● **PROBLEM TO WORK ON**: Please copy exactly the lines that begin with the one containing "For every named target in this 1024×2405" and end with the last line of the entries.

Saved data entries
========

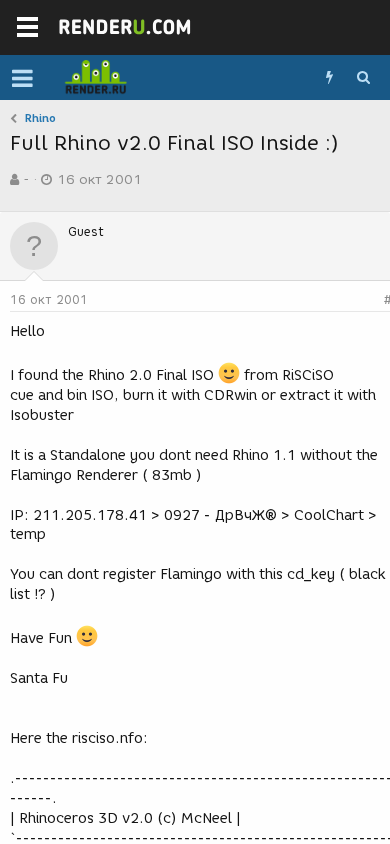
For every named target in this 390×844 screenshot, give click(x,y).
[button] (22, 78)
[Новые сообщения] (329, 78)
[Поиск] (363, 78)
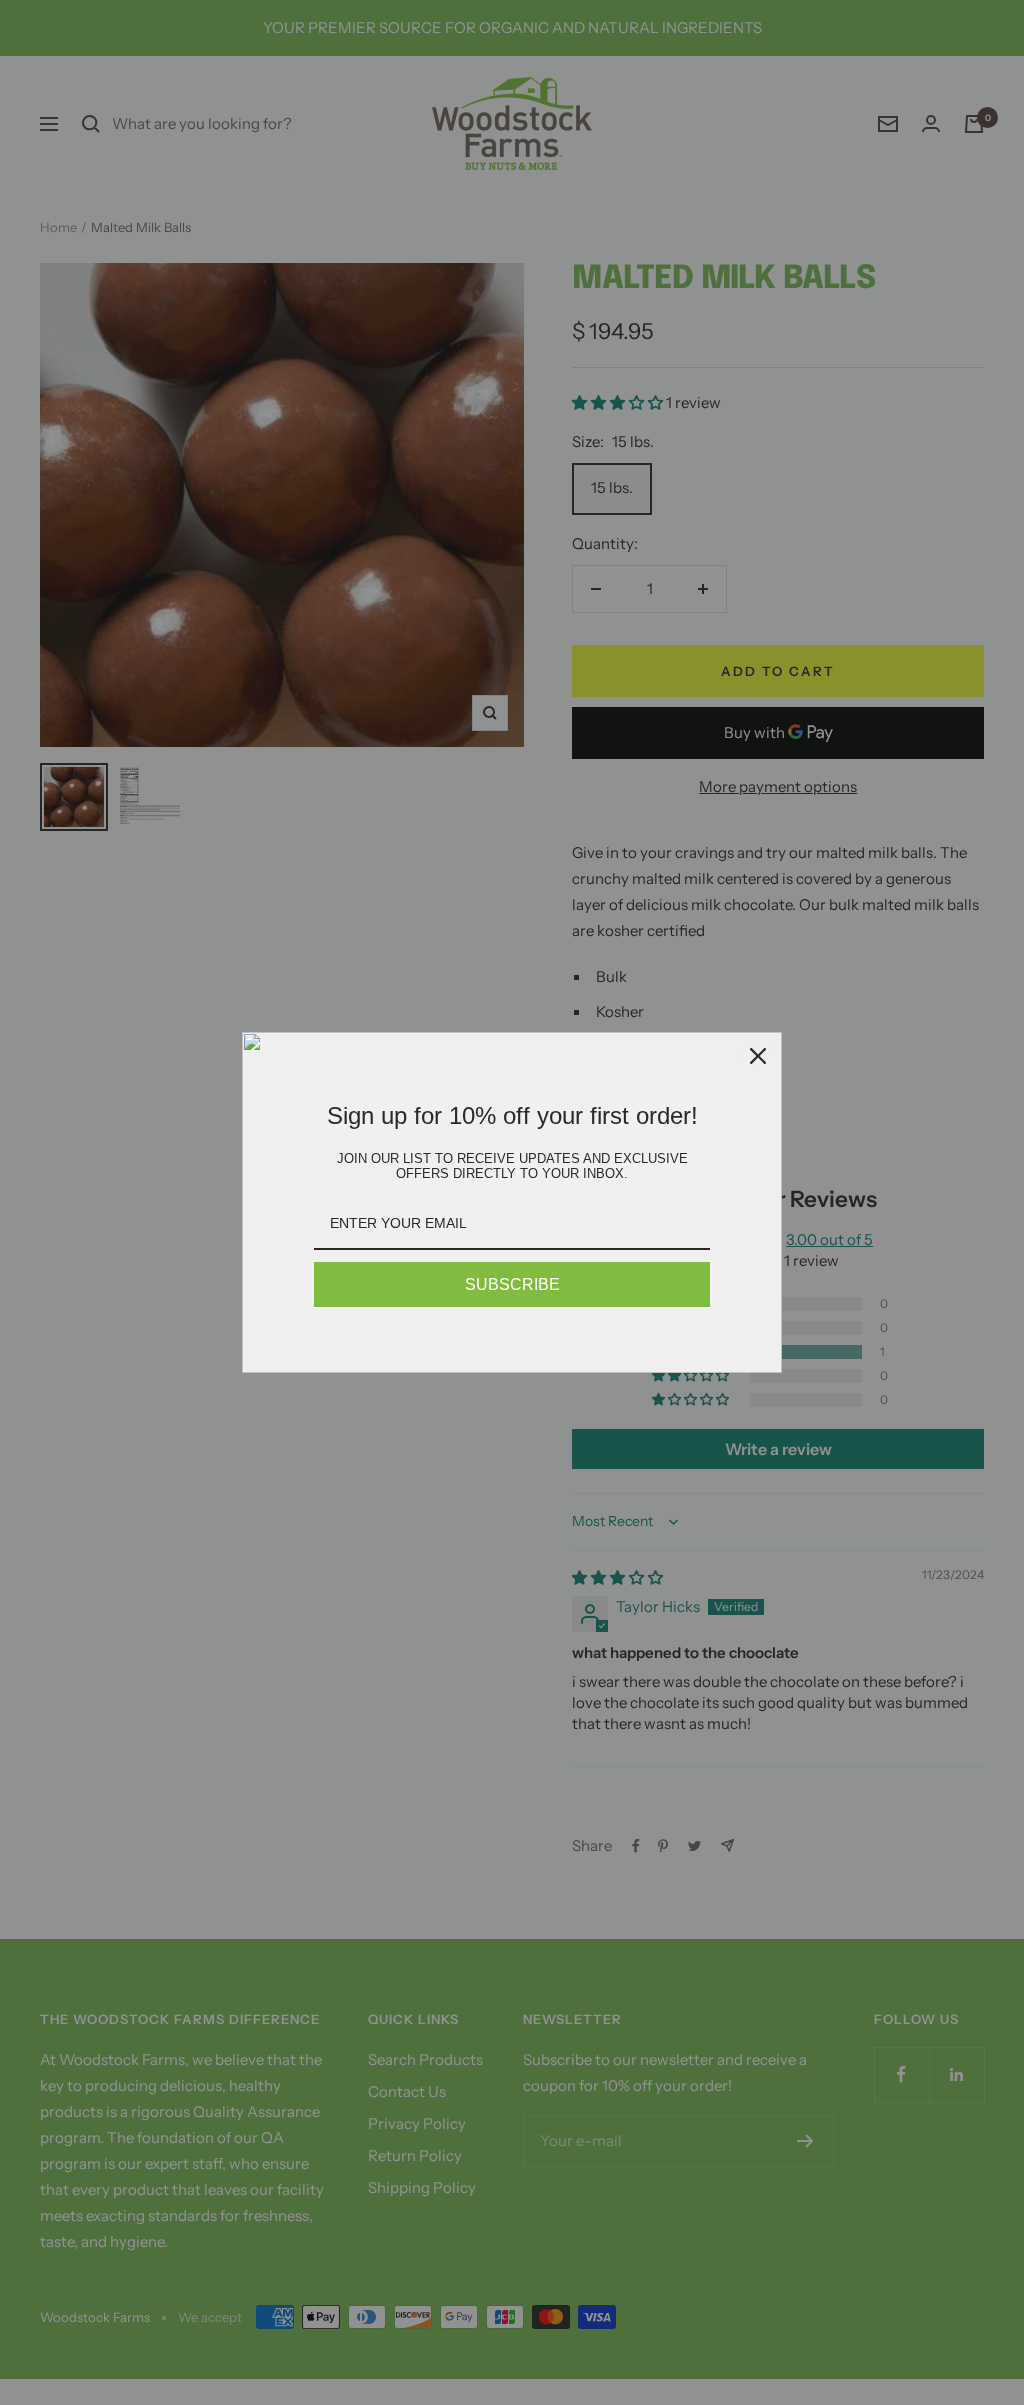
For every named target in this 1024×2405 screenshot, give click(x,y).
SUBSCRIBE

========

● **EXPECTED OUTPUT**:
For every named target in this 1024×2405 screenshot, give click(x,y).
SUBSCRIBE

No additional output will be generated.